For Readers Who Enjoyed
If King Sorrow captivated you, consider these similarly ambitious works:
- The Historian by Elizabeth Kostova – Another novel that blends historical research with supernatural horror and spans multiple timelines
- The Library at Mount Char by Scott Hawkins – Features a group bound by supernatural bargains with dark consequences
- Mexican Gothic by Silvia Moreno-Garcia – Combines gothic horror with social commentary and historical depth
- The Ninth House by Leigh Barducci – Explores the moral compromises of secret societies with occult power
- The Southern Book Club’s Guide to Slaying Vampires by Grady Hendrix – Examines how ordinary people rationalize and combat extraordinary evil
Final Thoughts
King Sorrow confirms Joe Hill’s position as one of horror’s most thoughtful practitioners, a writer unafraid to use genre conventions to explore complex moral terrain.
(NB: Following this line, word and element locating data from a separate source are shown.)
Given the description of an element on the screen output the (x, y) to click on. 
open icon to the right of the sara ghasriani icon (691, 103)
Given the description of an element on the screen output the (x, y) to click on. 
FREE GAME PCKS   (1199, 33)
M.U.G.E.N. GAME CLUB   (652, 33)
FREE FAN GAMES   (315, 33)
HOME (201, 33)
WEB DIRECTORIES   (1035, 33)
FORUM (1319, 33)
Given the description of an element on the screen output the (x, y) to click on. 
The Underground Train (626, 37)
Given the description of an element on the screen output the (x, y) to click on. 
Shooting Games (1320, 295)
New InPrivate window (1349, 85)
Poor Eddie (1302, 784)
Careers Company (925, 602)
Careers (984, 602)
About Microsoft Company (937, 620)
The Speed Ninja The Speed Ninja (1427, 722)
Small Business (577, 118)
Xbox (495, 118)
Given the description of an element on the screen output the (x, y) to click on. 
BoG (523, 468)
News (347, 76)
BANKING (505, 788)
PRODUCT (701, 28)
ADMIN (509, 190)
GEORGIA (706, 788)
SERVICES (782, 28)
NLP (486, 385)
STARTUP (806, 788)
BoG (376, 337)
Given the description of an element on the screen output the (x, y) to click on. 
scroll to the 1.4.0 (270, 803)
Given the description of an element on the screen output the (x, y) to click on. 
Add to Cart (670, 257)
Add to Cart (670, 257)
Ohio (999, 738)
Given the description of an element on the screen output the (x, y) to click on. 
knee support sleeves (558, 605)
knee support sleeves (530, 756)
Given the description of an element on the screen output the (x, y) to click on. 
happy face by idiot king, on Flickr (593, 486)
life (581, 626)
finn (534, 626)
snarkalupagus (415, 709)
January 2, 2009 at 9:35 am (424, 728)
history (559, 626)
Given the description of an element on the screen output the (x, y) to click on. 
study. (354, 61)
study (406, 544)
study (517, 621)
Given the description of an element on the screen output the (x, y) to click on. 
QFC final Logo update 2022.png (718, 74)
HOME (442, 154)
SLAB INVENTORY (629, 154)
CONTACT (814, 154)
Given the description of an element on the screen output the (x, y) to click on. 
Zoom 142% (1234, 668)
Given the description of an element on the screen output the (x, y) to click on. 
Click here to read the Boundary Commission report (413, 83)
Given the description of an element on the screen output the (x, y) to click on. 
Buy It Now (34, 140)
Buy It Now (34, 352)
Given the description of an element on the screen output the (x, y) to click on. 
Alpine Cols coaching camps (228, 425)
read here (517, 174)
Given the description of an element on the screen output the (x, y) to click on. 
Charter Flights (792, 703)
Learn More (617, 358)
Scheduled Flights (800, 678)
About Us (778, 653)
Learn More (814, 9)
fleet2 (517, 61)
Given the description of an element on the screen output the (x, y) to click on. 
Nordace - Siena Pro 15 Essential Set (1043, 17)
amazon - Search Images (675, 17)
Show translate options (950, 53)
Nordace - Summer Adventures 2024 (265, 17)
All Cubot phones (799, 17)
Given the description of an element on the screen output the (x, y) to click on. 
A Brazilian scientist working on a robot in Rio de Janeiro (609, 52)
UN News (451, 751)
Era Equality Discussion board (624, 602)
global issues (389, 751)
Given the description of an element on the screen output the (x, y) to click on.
It’s a novel that will linger long after the final page, its questions and images refusing easy dismissal. Like the best horror, it holds up a dark mirror, forcing us to examine what we might sacrifice, what compromises we might make, if the price seemed right and the consequences distant enough.
The dragon is real. The dragon is us. And King Sorrow knows we’ll always, eventually, make the deal.